(Problems to solve):
**A)** Reproduce part of the Deadly Shadows character list word for word, starting at the words "Smart Guard" and stopping after "events Deadly Shadows.".
**B)** Extend the Deadly Shadows character list past its final line.

(Passage shown):
● ● ●

The shopkeeper of "Carmen's Place", the Old Quarter's thieving gear shop in Deadly Shadows.

Jimmy the Knife

Voiced by: Lonnie Farmer

A petty thief and extortionist from Auldale who's threatening a local entrepreneur during Deadly Shadows.

Thugs, pirates and looters

Voiced by: Lonnie Farmer, George Ledoux, Chloe Leamon

    The City Watch, Hired Guards and Mercenaries 

Dumb Guard

Voiced by: Stephen Russell

Smart Guard

Voiced by: Dan Thron

Bob

https://static.tvtropes.org/pmwiki/pub/images/bob_the_night_guard_6637.jpg

Voiced by: Dan Thron

A hired guard working at night in a South Quarter tenement where Garrett resides during the events Deadly Shadows.

  • Butt-Monkey: If you knock him out and rob the rest of the flats in the tenement clean several times, he'll even get fired by the tenement's landlord!
  • Patrolling Mook: He only patrols the main corridor of the tenement, back and forth. But he certainly qualifies, being a night time guard.

Warden Stout

https://static.tvtropes.org/pmwiki/pub/images/stout_warden.jpg

Voiced by: Dan Thron

  • Da Chief: Of City Watch Precinct 12 in South Quarter, and also the warden of Pavelock Prison in South Quarter.

● ● ●

(Data provided):
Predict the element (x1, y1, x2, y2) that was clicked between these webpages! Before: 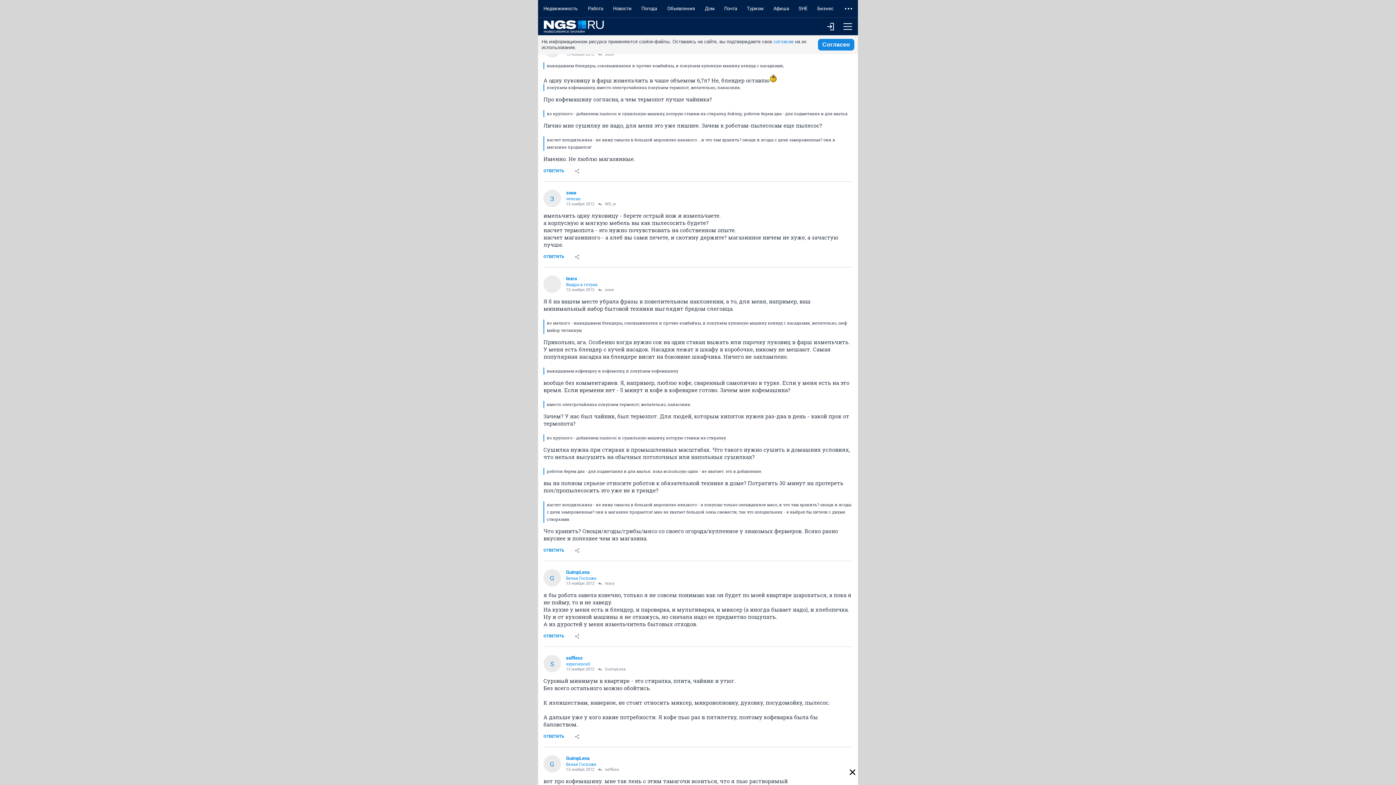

● ● ●

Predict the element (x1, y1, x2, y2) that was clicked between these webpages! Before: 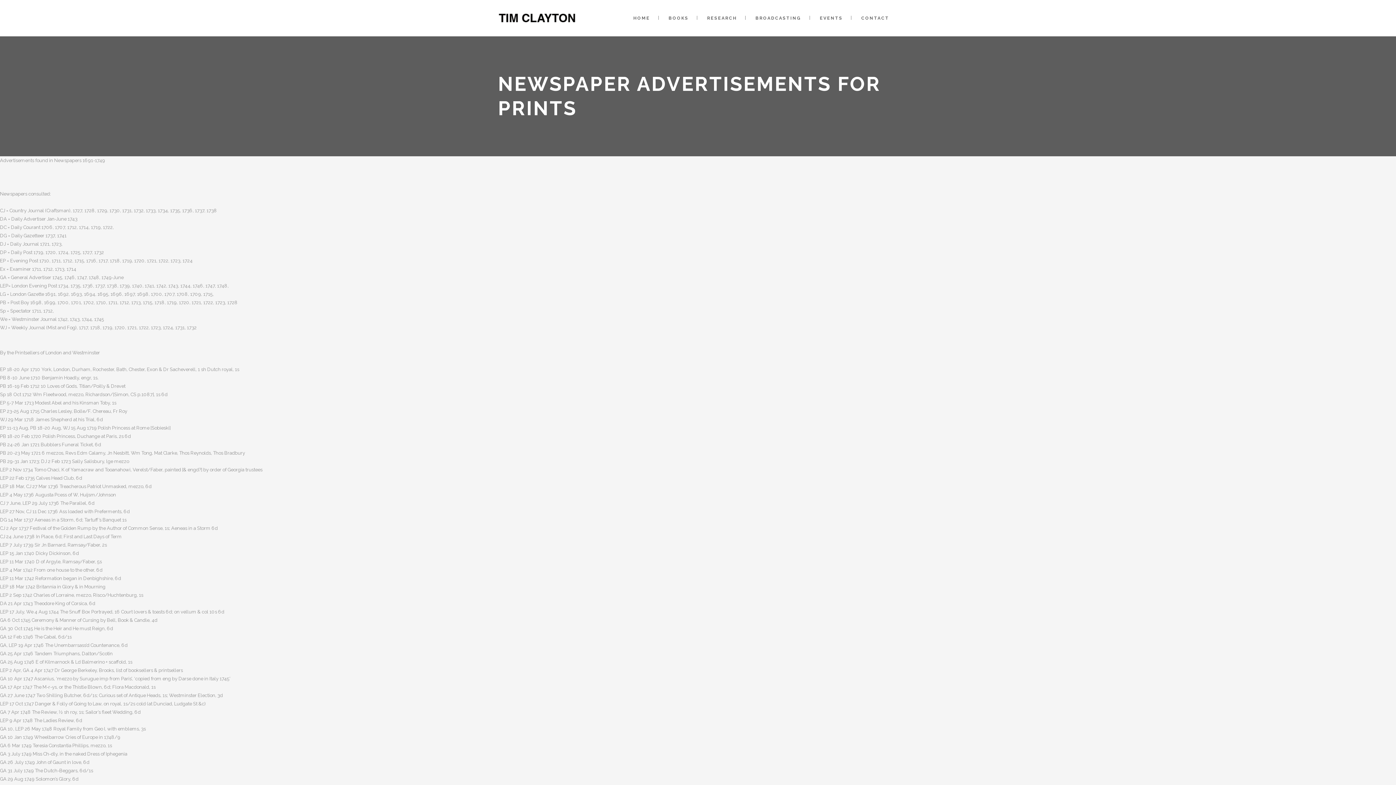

● ● ●

(Task results):
**A)**
Smart Guard

Voiced by: Dan Thron

Bob

https://static.tvtropes.org/pmwiki/pub/images/bob_the_night_guard_6637.jpg

Voiced by: Dan Thron

A hired guard working at night in a South Quarter tenement where Garrett resides during the events Deadly Shadows.

**B)**
  • Fat Bastard: He's one of the fatter City Watch members seen in Deadly Shadows.
  • In the Hood: Possibly the only Watch member in the entire game that's seen wearing a hood. Justified by him being the warden of Pavelock Prison.
  • Nepotism: His cousin Albright has been imprisoned in Pavelock Prison for public disturbance due to drunkenness, but Stout has pardoned him (partly at the behest of Albright's wife) and allowed him to be let out of Pavelock once he's sober.

    The Keepers 

Artemus

https://static.tvtropes.org/pmwiki/pub/images/artie_keeper.jpg

Voiced by: Nate Wells

The Age of Darkness will be the child of two fathers... and their names are Ignorance and Fear.
from the journal of Keeper Artemus

One of the Keeper Elders. Along with Garrett, the main recurring character of the series. Fittingly, he's also the second one to be introduced, mere seconds after the introduction of Garrett. Artemus brought Garrett into the Keeper order as a young boy and oversaw his education and stealth training until Garrett rebelled and left the order sometime after reaching adulthood. Despite their somewhat strained relationship, Artemus remains one of the few Keepers that Garrett is willing to trust and talk to even after having left the order.

  • Ascended Extra: After being more of a background character in The Dark Project and The Metal Age, trying to encourage and nudge the defiant Garrett in the right direction, looking out for him.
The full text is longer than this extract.